Compute gradient $\partial J/\partial M$ and set $\Delta M=-\alpha(\partial J/\partial M)$ where $\alpha$ is the learning rate.
Update $M\leftarrow M+\Delta M$.
The problem is, I need $M$ to be a rotation matrix, i.e. $M\in SO(3)$. But the updating formula above is very likely to violate this constraint. I can think of two ways of solving this:
After each update, project $M$ to $SO(3)$.
Before each iteration, parametrize $M$ with parameters that naturally represent $SO(3)$, and use gradient descent on these parameters instead.
But I am not sure how to computationally obtain the projection to $SO(3)$ or the parametrization.
One possible way to do this would be to use quaternions.

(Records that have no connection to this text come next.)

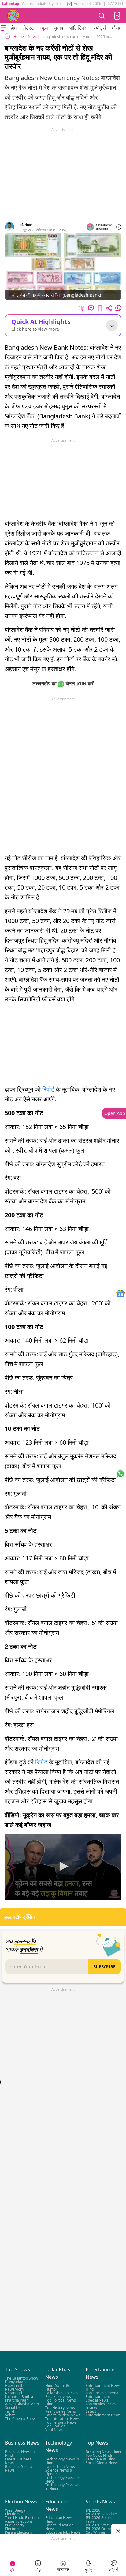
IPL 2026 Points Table (99, 2519)
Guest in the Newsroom (15, 2387)
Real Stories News (60, 2411)
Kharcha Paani (17, 2400)
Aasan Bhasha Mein (22, 2404)
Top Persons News (60, 2422)
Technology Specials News (62, 2479)
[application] (63, 1867)
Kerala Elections (18, 2532)
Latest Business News (18, 2460)
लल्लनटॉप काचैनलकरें (63, 683)
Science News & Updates (58, 2471)
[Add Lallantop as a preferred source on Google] (99, 227)
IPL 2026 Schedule (101, 2514)
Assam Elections (19, 2521)
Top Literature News (62, 2418)
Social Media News (102, 2462)
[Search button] (101, 15)
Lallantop (10, 3)
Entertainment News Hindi (103, 2387)
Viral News (54, 2429)
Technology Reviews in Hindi (62, 2486)
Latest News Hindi (101, 2458)
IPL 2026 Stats (98, 2525)
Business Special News (19, 2468)
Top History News (60, 2407)
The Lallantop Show (21, 2378)
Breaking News (58, 2396)
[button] (117, 16)
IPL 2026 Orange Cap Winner (100, 2530)
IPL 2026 (93, 2510)
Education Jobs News (62, 2532)
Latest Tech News (60, 2466)
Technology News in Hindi (62, 2460)
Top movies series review (101, 2405)
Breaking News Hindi (103, 2451)
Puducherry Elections (14, 2526)
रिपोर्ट (48, 1089)
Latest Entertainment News (103, 2413)
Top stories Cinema (102, 2393)
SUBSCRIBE (104, 1967)
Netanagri (13, 2393)
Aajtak (27, 3)
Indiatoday (44, 3)
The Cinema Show (20, 2418)
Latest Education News (59, 2526)
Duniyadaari (15, 2381)
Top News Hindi (99, 2455)
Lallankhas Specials (61, 2393)
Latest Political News (62, 2415)
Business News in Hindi (20, 2453)
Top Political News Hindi (60, 2402)
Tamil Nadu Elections (22, 2517)
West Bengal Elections (15, 2512)
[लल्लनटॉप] (13, 15)
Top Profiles (55, 2426)
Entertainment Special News (98, 2398)
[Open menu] (3, 28)
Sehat (10, 2415)
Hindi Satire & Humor (57, 2387)
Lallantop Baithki (19, 2396)
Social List (13, 2407)
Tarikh (10, 2411)
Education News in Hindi (60, 2519)
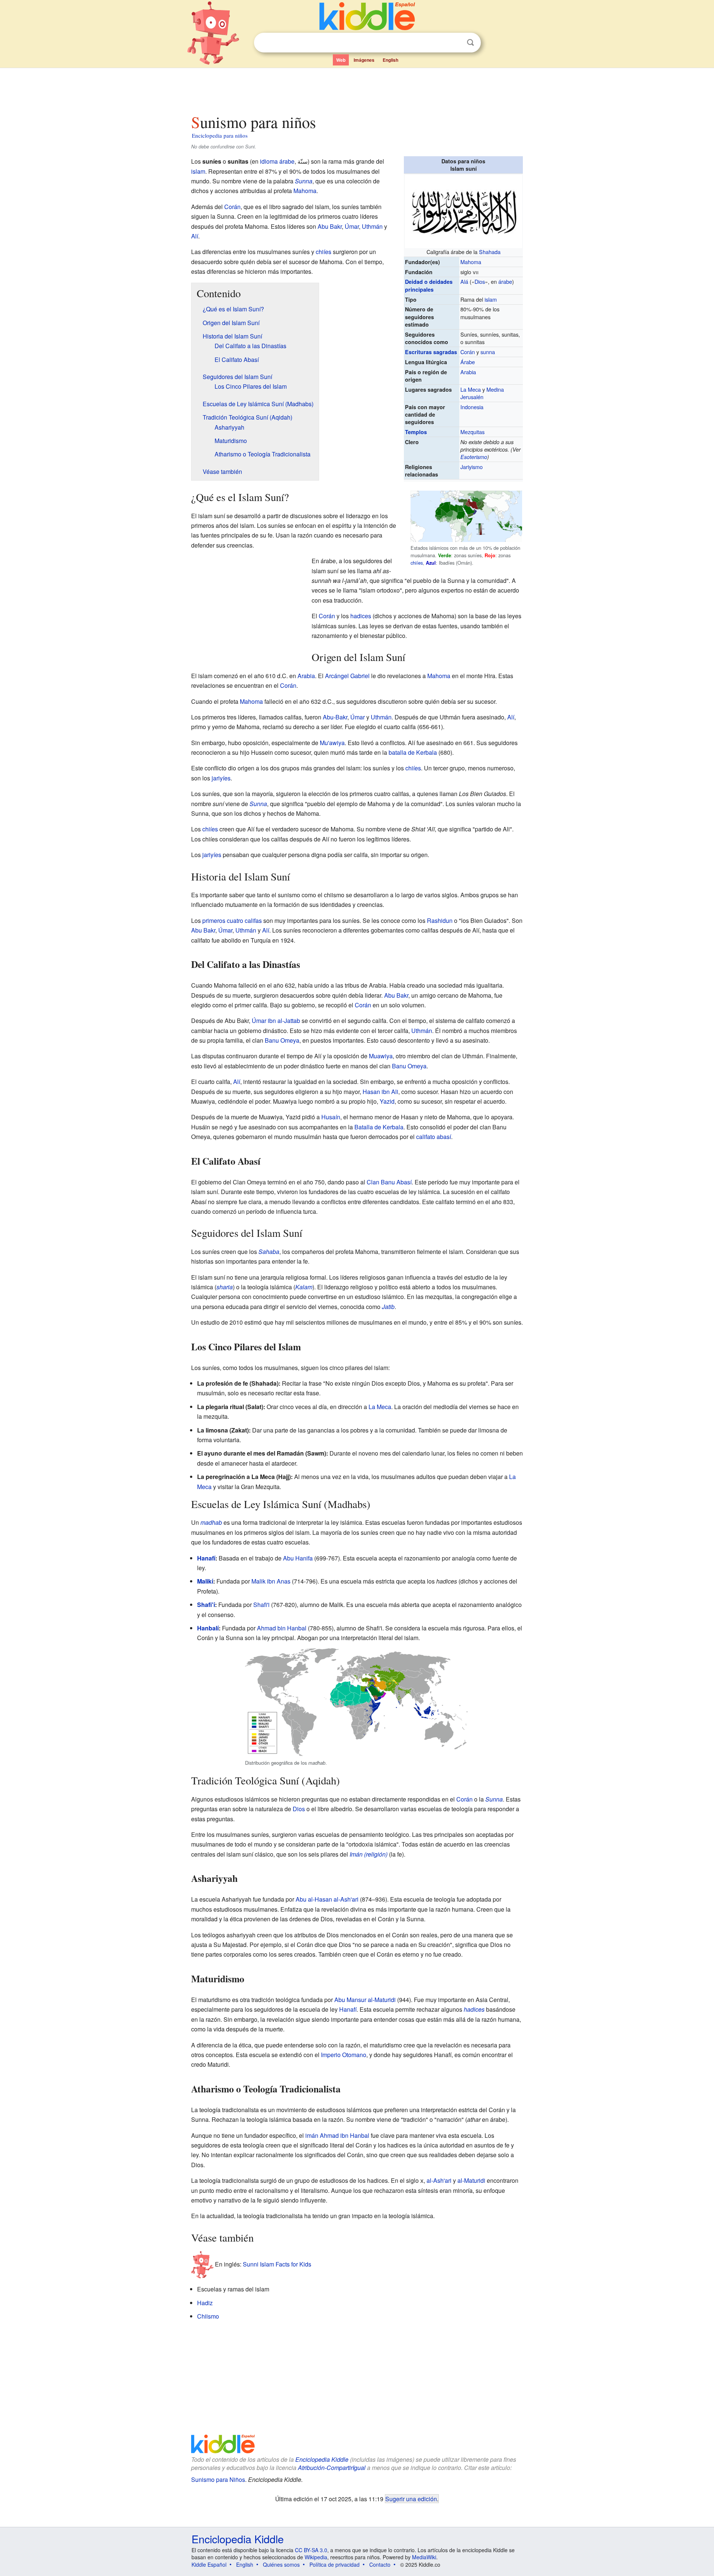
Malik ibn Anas (270, 1581)
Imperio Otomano (343, 2054)
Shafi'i (261, 1604)
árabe (505, 281)
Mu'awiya (332, 742)
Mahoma (470, 262)
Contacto (379, 2564)
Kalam (303, 1287)
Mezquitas (472, 432)
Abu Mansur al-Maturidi (365, 1999)
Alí (194, 236)
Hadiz (205, 2302)
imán (311, 2135)
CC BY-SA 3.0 (311, 2550)
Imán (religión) (368, 1854)
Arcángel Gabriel (347, 675)
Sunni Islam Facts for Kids (277, 2264)
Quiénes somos (281, 2564)
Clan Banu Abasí (389, 1182)
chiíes (417, 562)
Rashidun (440, 920)
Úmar (352, 226)
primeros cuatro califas (232, 920)
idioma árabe (277, 161)
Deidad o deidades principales (429, 285)
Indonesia (471, 407)
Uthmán (372, 226)
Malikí (205, 1581)
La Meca (470, 389)
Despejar (455, 42)
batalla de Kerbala (413, 752)
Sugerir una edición (411, 2499)
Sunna (303, 181)
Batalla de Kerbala (378, 1127)
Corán (467, 352)
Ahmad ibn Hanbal (344, 2135)
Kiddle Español (209, 2564)
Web (340, 60)
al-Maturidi (471, 2180)
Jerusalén (471, 397)
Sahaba (268, 1251)
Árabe (467, 362)
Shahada (490, 252)
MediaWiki (424, 2557)
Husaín (330, 1117)
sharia (224, 1287)
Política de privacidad (334, 2564)
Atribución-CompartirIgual (332, 2467)
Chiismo (208, 2316)
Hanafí (206, 1558)
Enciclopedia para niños (220, 135)
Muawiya (381, 1056)
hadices (360, 616)
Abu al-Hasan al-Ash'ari (327, 1899)
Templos (416, 432)
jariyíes (221, 778)
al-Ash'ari (439, 2180)
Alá (464, 281)
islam (491, 299)
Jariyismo (471, 467)
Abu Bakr (330, 226)
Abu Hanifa (298, 1558)
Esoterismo (473, 457)
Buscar (470, 42)
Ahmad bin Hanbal (281, 1628)
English (390, 60)
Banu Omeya (282, 1040)
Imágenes (364, 60)
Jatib (388, 1306)
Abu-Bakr (335, 717)
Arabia (468, 372)
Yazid (387, 1101)
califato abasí (433, 1136)
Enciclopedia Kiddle (321, 2459)
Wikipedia (316, 2557)
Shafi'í (206, 1604)
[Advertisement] (356, 88)
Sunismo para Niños (218, 2479)
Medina (495, 389)
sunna (487, 352)
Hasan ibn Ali (380, 1091)
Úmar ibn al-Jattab (276, 1020)
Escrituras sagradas (431, 352)
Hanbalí (208, 1628)
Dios (480, 281)
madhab (211, 1522)
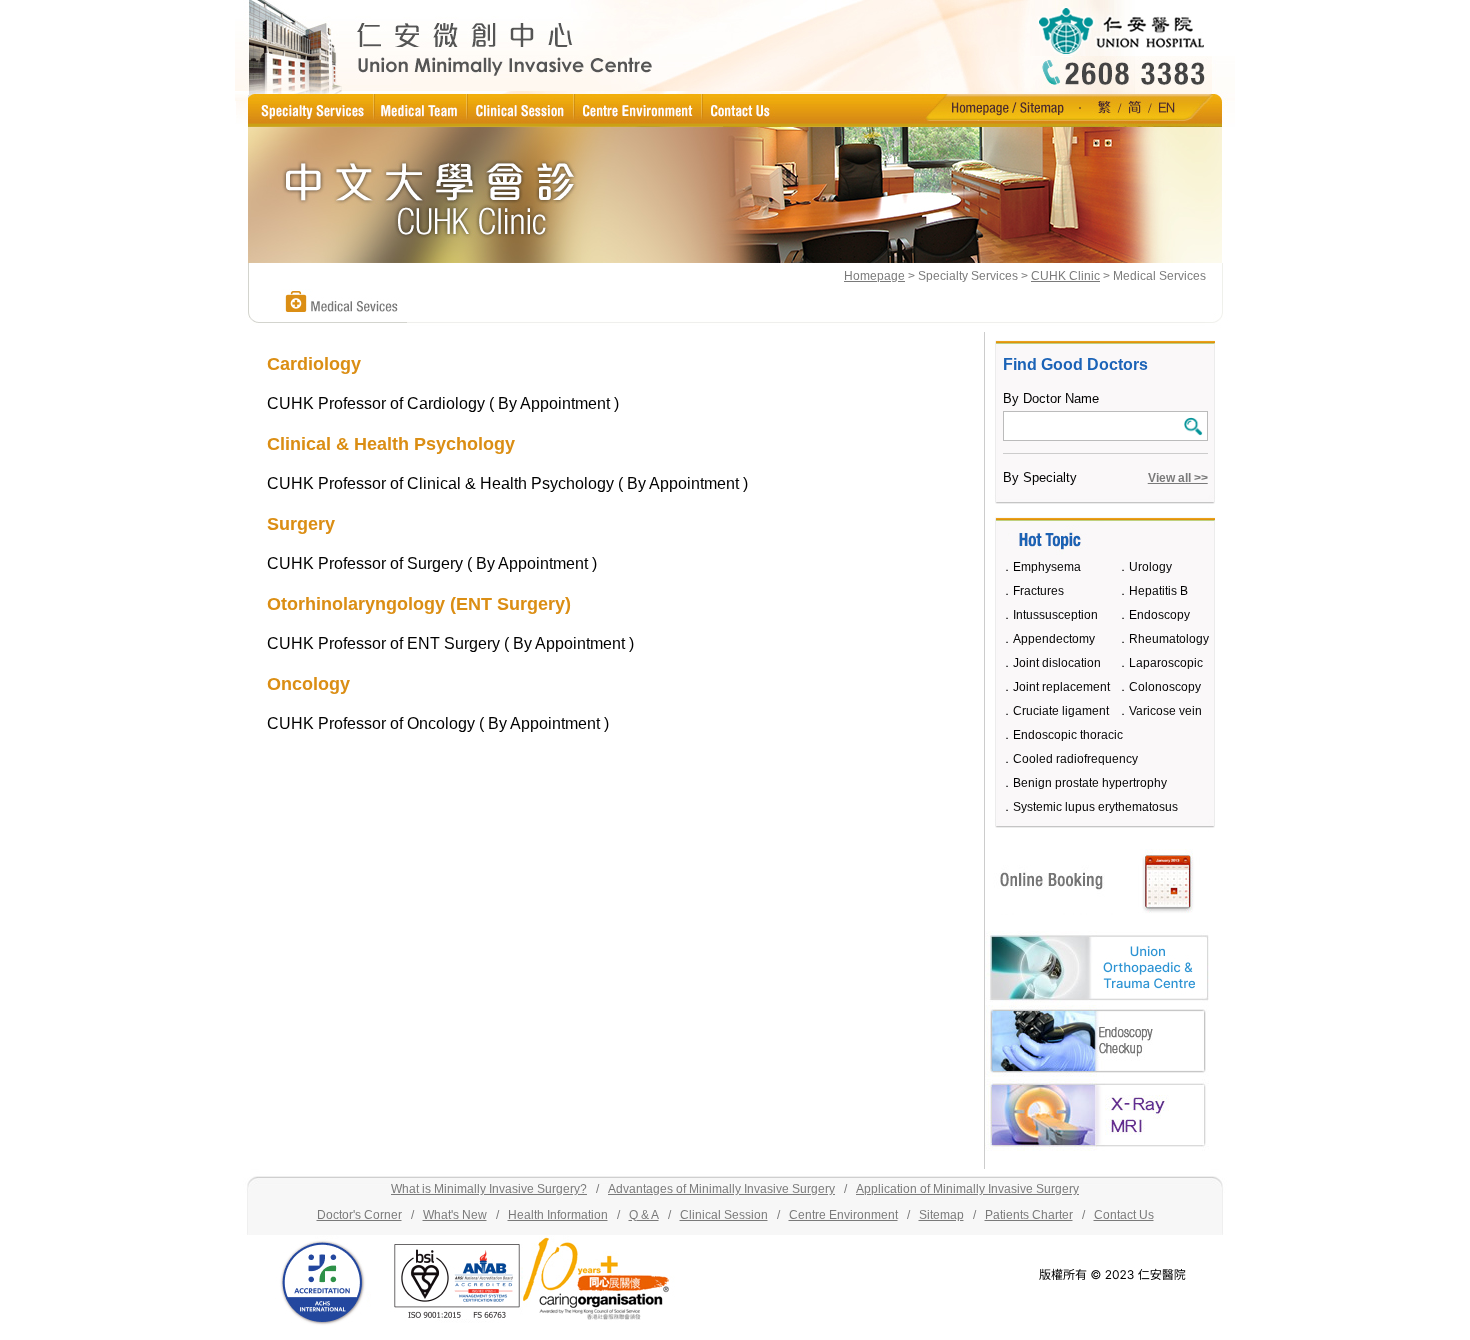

If $q$ is any nonzero quaternion, then $q$ acts on the space $\Im=\{ai+bj+ck|a,b,c\in \mathbb{R}\}$ of pure-imaginary quaternions by conjugation: we send any $x \in \Im$ to $qxq^{-1}$. This map turns out to be a rotation of the three-dimensional space $\Im$, so any nonzero quaternion yields some element of $SO(3)$ (with two distinct quaternions yielding the same element if and only if they are nonzero real multiples of each other).
Since the space $\mathbb{H}$ of quaternions is just a vector space, you can do your gradient descent in that space. The only issue is that the map from $\mathbb{H}$ to $SO(3)$ is discontinuous at $0$, so you want to arrange your gradient descent never to get too close to $0$. Since multiplying a quaternion by a nonzero real number doesn't change its corresponding rotation, you can probably do this by just renormalizing your quaternion after every step (or maybe every few steps) and choosing a small enough step size that no one step will ever take you very close to $0$ when starting from a unit quaternion.